Como já vimos nos capítulos V e VI, Einstein, em 1905, elimina o último cenário imóvel, aristotélico e privilegiado do universo, sepultando de vez a ideia de um éter em relação ao qual as leis da Natureza poderiam ser escritas de maneira única e singular, propondo, ao invés, uma democratização de todos os sistemas de referência em que estas leis, e apenas estas, seriam absolutas e universais, sendo invariantes para quem quer que as observe. Cairia assim o espaço-tempo newtoniano absoluto, como sensório e hálito de Deus, assim como o último bastião escolástico: o éter quintessência que permeava as esferas de cristal do mundo. Não existiriam mais tábuas estáticas de salvação às quais se agarrar, para manter o homem a salvo de sua insignificância cósmica.

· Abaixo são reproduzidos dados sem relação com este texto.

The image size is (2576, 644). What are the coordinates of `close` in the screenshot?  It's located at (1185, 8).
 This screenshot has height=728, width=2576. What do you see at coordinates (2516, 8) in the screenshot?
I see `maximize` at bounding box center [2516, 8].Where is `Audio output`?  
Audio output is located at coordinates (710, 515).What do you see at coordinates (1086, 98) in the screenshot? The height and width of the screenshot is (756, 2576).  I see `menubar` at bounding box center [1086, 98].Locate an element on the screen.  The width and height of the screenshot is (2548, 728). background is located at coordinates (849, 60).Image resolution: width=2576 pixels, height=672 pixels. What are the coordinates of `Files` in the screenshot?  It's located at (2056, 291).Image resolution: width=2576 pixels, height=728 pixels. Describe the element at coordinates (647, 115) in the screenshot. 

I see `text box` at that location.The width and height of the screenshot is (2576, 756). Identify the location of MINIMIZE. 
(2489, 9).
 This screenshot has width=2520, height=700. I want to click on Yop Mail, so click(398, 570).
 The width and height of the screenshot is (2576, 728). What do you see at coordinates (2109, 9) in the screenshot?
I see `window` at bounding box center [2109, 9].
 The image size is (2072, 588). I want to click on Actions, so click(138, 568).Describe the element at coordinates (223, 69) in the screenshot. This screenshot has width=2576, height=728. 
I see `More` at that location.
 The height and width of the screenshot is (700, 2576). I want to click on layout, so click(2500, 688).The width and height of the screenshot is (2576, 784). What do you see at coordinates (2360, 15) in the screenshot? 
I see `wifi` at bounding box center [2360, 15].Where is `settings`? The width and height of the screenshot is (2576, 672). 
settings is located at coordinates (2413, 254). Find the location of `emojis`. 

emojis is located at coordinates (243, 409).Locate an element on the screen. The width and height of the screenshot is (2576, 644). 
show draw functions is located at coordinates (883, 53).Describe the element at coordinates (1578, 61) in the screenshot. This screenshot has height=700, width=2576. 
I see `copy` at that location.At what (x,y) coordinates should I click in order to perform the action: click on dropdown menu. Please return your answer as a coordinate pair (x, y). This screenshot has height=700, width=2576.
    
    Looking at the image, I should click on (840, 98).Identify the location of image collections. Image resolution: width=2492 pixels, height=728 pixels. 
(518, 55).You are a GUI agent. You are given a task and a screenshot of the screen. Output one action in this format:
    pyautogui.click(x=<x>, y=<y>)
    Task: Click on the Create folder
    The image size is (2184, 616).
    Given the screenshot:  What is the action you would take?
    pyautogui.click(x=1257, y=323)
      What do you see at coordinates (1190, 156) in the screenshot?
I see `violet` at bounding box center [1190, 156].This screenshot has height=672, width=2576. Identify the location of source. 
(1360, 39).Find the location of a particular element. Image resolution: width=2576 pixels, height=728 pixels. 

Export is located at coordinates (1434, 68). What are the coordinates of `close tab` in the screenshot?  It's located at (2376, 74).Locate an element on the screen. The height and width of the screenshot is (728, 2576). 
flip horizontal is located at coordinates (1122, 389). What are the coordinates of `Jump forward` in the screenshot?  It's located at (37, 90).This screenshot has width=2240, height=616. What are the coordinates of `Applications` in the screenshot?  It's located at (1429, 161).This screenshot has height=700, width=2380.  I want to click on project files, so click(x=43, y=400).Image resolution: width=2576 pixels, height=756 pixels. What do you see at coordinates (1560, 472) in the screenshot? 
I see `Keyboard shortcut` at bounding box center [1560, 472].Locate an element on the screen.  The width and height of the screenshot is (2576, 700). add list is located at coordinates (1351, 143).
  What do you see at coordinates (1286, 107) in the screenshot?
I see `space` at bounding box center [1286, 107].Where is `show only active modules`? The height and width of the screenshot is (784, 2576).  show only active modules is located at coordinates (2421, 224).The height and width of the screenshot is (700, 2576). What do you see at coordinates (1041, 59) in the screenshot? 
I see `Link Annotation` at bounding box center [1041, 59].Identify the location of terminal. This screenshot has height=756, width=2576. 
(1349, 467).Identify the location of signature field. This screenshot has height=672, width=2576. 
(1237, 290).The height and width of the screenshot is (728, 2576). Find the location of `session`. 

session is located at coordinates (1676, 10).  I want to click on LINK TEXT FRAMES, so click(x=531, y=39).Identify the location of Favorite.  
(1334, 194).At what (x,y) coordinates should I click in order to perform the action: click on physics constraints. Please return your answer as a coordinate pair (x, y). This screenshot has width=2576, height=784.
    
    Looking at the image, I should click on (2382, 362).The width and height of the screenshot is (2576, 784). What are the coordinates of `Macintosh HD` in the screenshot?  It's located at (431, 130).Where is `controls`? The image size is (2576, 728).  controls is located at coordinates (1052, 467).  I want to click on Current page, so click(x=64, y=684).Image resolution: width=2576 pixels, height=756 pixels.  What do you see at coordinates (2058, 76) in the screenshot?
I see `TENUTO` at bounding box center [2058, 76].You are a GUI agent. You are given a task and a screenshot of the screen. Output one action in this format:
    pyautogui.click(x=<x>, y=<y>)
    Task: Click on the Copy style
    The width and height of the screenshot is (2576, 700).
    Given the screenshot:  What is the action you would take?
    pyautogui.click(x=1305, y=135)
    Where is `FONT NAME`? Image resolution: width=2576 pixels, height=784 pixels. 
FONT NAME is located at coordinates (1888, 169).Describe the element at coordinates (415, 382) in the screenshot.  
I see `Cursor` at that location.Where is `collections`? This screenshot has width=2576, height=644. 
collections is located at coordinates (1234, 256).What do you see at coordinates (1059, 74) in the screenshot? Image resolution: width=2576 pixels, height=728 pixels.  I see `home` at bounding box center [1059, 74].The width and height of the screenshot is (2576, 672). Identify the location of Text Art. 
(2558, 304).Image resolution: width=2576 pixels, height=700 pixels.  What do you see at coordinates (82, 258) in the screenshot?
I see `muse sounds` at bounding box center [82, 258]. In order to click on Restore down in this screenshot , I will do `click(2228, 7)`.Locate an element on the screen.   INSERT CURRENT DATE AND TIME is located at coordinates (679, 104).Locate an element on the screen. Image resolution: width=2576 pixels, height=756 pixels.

Por que as evidências de uma progressiva descentralidade cosmológica da natureza levaram o homem, na contramão, a uma posição epistemológica de centralidade? Por que o cogito cartesiano e as categorias kantianas seguiram-se à queda do geocentrismo escolástico? Em suma, por que a revolução copernicana aponta, na astronomia, numa direção descentralizadora, ganhando na Filosofia o sentido oposto? Parece-me que a busca por uma resposta a essa questão faz convergir o projeto científico de Einstein à metafísica de Spinoza. Quando fiz este questionamento à Profa. Nancy Unger, comentadora das mais renomadas da obra de Heidegger, ela sugeriu-me algo que aponta para essa convergência. Segundo ela, a hierarquia aristotélica dos céus fazia do homem um prisioneiro da esfera central sublunar, domínio das transitoriedades, assim essa centralidade, longe de lhe conferir uma centralidade ontológica, o afastava da perenidade e da ordem dos céus. Rompida, com o sistema copernicano, a hierarquia escolástica entre céus e a Terra, esta e seu mais eloqüente morador passavam a flutuar nos céus. O homem deixava assim de ser a criatura afastada de seu Criador, tornando-se protagonista de uma nova ordem: a criatura tornava-se sujeito. O centro astronômico do universo foi transferido para as entranhas do pensamento humano Muitos aspectos desse antropocentrismo vigoram até hoje, engessando o pensamento do homem, aprisionando-o em sua egoidade, como centro ontológico e cognitivo do universo, pois o homem apegou-se à posição central de sua subjetividade transcendental. É nesse sentido estrito de uma descentralidade ontológica do homem que, a meu ver, a metafísica de Spinoza, e a Física de Einstein convergem para mais um ponto comum, pois em Spinoza o pensamento do homem é um modo do pensamento da substância, enquanto seu corpo é um modo da extensão. Para Einstein, a pretendida unificação das leis da natureza universalmente válidas, englobaria e estabeleceria as próprias condições para a existência humana. A realidade vige por si mesma, independente de um sujeito transcendental, feito pela filosofia pós-metafísica, como centro epistemológico do mundo. Não seria este o sentido das já citadas palavras do físico ressoando aos apelos spinozianos?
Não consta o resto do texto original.